● **Collected data**:
•••

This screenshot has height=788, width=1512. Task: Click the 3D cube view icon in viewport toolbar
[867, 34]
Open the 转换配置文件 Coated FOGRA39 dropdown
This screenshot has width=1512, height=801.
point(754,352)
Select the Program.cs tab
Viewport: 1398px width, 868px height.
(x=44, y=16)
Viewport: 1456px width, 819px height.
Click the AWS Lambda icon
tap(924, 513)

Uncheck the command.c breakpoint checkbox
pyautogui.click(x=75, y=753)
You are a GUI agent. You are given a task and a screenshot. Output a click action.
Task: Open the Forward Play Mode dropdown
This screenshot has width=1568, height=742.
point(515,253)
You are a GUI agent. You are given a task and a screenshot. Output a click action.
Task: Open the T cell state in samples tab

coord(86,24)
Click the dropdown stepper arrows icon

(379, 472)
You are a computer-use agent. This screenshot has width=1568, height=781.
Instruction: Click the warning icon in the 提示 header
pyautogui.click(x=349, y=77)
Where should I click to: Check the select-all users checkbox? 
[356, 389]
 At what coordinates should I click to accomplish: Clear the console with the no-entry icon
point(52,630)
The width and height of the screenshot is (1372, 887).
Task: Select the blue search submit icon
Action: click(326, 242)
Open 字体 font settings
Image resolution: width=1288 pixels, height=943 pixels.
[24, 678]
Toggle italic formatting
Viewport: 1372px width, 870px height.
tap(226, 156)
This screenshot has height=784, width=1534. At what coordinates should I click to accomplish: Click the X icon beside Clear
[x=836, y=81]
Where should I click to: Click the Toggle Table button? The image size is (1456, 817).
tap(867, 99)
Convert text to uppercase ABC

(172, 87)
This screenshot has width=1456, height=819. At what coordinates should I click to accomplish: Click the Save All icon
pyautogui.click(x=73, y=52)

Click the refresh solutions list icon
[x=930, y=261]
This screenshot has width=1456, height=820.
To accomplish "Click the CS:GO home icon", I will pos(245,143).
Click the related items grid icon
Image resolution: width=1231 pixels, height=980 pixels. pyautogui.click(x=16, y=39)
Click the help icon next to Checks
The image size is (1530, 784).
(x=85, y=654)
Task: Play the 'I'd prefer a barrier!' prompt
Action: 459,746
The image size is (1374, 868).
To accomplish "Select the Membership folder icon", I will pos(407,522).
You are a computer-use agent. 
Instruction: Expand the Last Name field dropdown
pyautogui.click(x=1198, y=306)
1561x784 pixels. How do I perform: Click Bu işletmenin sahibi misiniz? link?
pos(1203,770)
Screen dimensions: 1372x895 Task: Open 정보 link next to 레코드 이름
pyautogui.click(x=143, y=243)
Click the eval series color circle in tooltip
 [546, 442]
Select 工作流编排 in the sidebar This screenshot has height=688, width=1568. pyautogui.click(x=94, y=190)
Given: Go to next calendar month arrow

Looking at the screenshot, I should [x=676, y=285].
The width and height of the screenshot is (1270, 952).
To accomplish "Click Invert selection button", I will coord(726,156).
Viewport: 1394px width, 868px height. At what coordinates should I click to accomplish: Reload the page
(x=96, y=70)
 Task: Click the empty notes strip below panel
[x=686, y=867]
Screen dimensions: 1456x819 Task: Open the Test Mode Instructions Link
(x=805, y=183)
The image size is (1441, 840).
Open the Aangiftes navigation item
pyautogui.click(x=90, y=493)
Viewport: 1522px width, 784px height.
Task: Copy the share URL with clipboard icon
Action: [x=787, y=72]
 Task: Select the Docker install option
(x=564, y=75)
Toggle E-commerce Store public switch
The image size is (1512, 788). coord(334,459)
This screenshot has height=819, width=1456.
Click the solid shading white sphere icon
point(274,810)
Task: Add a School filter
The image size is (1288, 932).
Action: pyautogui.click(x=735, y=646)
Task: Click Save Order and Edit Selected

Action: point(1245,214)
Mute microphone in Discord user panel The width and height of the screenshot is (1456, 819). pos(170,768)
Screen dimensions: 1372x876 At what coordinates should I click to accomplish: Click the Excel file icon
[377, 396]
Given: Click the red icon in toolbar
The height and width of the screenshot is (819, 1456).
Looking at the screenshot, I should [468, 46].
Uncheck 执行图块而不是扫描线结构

•••

● **Description of the task**: The entries shown above should be duplicated exactly.

● **Answer to this exercise**:
This screenshot has height=788, width=1512. Task: Click the 3D cube view icon in viewport toolbar
[867, 34]
Open the 转换配置文件 Coated FOGRA39 dropdown
This screenshot has width=1512, height=801.
point(754,352)
Select the Program.cs tab
Viewport: 1398px width, 868px height.
(x=44, y=16)
Viewport: 1456px width, 819px height.
Click the AWS Lambda icon
tap(924, 513)

Uncheck the command.c breakpoint checkbox
pyautogui.click(x=75, y=753)
You are a GUI agent. You are given a task and a screenshot. Output a click action.
Task: Open the Forward Play Mode dropdown
This screenshot has width=1568, height=742.
point(515,253)
You are a GUI agent. You are given a task and a screenshot. Output a click action.
Task: Open the T cell state in samples tab

coord(86,24)
Click the dropdown stepper arrows icon

(379, 472)
You are a computer-use agent. This screenshot has width=1568, height=781.
Instruction: Click the warning icon in the 提示 header
pyautogui.click(x=349, y=77)
Where should I click to: Check the select-all users checkbox? 
[356, 389]
 At what coordinates should I click to accomplish: Clear the console with the no-entry icon
point(52,630)
The width and height of the screenshot is (1372, 887).
Task: Select the blue search submit icon
Action: click(326, 242)
Open 字体 font settings
Image resolution: width=1288 pixels, height=943 pixels.
[24, 678]
Toggle italic formatting
Viewport: 1372px width, 870px height.
tap(226, 156)
This screenshot has height=784, width=1534. At what coordinates should I click to accomplish: Click the X icon beside Clear
[x=836, y=81]
Where should I click to: Click the Toggle Table button? The image size is (1456, 817).
tap(867, 99)
Convert text to uppercase ABC

(172, 87)
This screenshot has width=1456, height=819. At what coordinates should I click to accomplish: Click the Save All icon
pyautogui.click(x=73, y=52)

Click the refresh solutions list icon
[x=930, y=261]
This screenshot has width=1456, height=820.
To accomplish "Click the CS:GO home icon", I will pos(245,143).
Click the related items grid icon
Image resolution: width=1231 pixels, height=980 pixels. pyautogui.click(x=16, y=39)
Click the help icon next to Checks
The image size is (1530, 784).
(x=85, y=654)
Task: Play the 'I'd prefer a barrier!' prompt
Action: 459,746
The image size is (1374, 868).
To accomplish "Select the Membership folder icon", I will pos(407,522).
You are a computer-use agent. 
Instruction: Expand the Last Name field dropdown
pyautogui.click(x=1198, y=306)
1561x784 pixels. How do I perform: Click Bu işletmenin sahibi misiniz? link?
pos(1203,770)
Screen dimensions: 1372x895 Task: Open 정보 link next to 레코드 이름
pyautogui.click(x=143, y=243)
Click the eval series color circle in tooltip
 [546, 442]
Select 工作流编排 in the sidebar This screenshot has height=688, width=1568. pyautogui.click(x=94, y=190)
Given: Go to next calendar month arrow

Looking at the screenshot, I should [x=676, y=285].
The width and height of the screenshot is (1270, 952).
To accomplish "Click Invert selection button", I will coord(726,156).
Viewport: 1394px width, 868px height. At what coordinates should I click to accomplish: Reload the page
(x=96, y=70)
 Task: Click the empty notes strip below panel
[x=686, y=867]
Screen dimensions: 1456x819 Task: Open the Test Mode Instructions Link
(x=805, y=183)
The image size is (1441, 840).
Open the Aangiftes navigation item
pyautogui.click(x=90, y=493)
Viewport: 1522px width, 784px height.
Task: Copy the share URL with clipboard icon
Action: [x=787, y=72]
 Task: Select the Docker install option
(x=564, y=75)
Toggle E-commerce Store public switch
The image size is (1512, 788). coord(334,459)
This screenshot has height=819, width=1456.
Click the solid shading white sphere icon
point(274,810)
Task: Add a School filter
The image size is (1288, 932).
Action: pyautogui.click(x=735, y=646)
Task: Click Save Order and Edit Selected

Action: point(1245,214)
Mute microphone in Discord user panel The width and height of the screenshot is (1456, 819). pos(170,768)
Screen dimensions: 1372x876 At what coordinates should I click to accomplish: Click the Excel file icon
[377, 396]
Given: Click the red icon in toolbar
The height and width of the screenshot is (819, 1456).
Looking at the screenshot, I should [468, 46].
Uncheck 执行图块而不是扫描线结构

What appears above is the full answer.